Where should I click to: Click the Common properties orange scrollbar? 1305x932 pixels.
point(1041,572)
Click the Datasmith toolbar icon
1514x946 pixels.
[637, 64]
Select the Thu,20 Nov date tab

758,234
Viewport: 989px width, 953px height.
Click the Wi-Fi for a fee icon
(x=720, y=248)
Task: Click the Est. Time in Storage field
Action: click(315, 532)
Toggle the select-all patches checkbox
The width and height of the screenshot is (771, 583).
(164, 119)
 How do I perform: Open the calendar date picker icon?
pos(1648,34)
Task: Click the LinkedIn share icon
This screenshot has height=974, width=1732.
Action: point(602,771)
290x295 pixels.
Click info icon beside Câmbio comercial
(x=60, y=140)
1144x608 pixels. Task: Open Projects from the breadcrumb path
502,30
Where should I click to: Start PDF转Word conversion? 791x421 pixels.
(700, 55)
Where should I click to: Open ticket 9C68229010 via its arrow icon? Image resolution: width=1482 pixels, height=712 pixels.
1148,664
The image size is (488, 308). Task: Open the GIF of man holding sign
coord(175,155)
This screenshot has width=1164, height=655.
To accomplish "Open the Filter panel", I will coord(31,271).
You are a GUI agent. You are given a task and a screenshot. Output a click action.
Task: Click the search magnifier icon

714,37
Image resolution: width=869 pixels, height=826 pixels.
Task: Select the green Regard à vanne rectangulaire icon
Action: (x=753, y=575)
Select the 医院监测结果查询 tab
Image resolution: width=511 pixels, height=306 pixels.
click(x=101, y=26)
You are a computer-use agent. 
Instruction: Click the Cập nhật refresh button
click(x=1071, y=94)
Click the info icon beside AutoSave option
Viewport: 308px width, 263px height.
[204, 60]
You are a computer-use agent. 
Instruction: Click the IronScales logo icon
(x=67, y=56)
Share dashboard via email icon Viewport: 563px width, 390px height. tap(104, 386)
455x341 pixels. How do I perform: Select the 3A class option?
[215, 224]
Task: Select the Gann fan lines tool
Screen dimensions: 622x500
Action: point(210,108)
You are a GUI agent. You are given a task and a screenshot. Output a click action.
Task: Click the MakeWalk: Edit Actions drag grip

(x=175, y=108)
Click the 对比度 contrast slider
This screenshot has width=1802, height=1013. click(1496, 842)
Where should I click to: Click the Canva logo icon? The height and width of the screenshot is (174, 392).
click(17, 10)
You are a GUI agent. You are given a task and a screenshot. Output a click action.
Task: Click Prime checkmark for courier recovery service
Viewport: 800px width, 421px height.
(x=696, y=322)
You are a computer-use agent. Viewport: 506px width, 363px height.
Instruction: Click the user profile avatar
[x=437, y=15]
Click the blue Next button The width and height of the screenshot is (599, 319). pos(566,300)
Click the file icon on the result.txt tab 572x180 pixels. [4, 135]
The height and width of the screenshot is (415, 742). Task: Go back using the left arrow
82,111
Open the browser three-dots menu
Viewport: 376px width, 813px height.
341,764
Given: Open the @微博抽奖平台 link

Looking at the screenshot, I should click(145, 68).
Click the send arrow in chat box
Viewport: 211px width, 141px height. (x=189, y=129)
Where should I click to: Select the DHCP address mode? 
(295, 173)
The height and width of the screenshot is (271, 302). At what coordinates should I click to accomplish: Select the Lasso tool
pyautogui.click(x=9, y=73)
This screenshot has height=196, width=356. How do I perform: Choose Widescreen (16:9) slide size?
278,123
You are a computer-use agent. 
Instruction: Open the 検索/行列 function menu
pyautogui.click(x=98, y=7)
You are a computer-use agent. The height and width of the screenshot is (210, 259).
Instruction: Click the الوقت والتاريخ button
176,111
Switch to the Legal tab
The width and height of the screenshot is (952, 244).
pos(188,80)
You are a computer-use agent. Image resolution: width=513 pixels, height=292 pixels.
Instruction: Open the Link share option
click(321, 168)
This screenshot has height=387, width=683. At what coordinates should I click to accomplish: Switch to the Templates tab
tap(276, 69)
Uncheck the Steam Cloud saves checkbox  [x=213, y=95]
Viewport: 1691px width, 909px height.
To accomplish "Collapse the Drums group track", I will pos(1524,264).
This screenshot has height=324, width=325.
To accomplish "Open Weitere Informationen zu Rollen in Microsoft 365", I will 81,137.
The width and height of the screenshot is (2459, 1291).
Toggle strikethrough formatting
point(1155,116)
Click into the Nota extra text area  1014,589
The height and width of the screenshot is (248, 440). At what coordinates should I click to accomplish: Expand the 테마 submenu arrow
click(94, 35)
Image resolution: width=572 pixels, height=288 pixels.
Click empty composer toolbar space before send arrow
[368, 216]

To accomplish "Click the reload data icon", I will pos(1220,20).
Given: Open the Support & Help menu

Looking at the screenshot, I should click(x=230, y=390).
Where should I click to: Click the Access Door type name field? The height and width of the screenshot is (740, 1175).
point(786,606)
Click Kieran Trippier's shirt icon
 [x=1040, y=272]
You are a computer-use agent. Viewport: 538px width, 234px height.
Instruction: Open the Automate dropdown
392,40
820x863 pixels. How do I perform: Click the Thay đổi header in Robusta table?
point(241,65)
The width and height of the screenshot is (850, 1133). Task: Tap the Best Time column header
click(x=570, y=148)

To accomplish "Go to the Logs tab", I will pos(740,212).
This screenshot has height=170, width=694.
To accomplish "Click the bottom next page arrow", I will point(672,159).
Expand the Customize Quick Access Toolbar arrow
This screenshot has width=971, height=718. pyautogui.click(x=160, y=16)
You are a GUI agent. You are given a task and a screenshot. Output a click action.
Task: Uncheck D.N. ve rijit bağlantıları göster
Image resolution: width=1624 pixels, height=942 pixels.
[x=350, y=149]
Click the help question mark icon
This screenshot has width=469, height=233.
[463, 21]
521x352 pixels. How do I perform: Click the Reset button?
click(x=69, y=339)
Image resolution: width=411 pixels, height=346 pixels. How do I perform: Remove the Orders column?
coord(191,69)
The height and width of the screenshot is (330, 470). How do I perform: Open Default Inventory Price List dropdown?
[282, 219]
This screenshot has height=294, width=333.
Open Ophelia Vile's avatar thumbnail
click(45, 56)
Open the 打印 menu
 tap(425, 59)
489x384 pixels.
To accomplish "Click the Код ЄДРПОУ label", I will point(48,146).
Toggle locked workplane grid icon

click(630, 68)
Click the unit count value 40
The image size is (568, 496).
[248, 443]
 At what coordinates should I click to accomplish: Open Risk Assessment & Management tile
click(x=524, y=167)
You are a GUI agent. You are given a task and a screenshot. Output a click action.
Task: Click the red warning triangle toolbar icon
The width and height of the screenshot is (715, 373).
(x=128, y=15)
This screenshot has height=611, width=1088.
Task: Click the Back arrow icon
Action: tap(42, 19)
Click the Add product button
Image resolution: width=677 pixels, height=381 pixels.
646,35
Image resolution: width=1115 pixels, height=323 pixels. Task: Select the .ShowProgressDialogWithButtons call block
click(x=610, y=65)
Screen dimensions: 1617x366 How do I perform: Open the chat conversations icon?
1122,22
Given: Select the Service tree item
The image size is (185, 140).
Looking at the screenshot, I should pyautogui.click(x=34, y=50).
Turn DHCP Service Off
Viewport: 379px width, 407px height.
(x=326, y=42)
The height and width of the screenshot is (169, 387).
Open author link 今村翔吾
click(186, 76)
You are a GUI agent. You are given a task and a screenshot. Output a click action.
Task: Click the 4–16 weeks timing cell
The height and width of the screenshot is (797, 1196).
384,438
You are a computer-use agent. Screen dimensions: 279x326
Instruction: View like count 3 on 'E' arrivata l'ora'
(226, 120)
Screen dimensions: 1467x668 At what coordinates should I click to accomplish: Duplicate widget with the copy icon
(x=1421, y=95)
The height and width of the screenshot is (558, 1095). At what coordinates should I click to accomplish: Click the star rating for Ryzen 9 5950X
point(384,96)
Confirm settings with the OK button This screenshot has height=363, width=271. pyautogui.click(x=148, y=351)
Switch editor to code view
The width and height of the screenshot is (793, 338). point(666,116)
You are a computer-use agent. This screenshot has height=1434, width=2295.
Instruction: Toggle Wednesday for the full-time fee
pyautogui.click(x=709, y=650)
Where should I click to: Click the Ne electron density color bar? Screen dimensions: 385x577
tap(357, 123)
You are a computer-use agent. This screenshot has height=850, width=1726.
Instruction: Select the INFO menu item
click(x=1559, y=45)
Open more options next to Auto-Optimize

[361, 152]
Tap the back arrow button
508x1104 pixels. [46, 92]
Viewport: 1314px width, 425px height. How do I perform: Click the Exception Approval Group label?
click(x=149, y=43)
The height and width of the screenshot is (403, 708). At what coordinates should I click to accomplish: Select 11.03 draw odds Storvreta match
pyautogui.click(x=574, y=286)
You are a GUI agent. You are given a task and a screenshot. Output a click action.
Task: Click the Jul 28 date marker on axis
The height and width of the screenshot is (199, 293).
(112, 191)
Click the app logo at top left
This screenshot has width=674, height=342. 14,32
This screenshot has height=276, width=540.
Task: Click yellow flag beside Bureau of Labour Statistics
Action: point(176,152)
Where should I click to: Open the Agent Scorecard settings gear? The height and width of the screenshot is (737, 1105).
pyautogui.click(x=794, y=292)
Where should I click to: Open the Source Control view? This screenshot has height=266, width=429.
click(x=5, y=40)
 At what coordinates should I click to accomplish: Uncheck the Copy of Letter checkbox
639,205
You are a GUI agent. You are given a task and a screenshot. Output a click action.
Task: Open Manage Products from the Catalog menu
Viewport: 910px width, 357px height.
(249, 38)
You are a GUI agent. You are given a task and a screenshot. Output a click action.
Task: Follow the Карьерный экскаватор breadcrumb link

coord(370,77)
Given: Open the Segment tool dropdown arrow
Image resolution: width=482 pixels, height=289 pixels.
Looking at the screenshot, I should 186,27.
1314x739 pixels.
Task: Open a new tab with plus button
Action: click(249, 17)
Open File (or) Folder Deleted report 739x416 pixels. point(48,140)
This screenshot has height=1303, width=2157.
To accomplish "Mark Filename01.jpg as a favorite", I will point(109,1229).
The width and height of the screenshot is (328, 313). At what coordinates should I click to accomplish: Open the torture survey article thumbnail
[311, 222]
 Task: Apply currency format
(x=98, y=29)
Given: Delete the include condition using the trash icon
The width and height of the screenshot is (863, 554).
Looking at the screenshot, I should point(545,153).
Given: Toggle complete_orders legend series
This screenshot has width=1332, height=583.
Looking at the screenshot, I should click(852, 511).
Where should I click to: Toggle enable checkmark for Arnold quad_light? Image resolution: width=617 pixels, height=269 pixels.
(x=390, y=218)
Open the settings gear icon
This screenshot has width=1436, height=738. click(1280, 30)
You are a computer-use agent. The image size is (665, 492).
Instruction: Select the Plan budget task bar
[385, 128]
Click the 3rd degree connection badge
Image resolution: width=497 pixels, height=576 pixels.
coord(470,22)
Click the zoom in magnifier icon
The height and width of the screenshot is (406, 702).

### Exercise description
How many lines in the rows above contain the word "Switch"? Reply with the number alone.

### Expected answer
3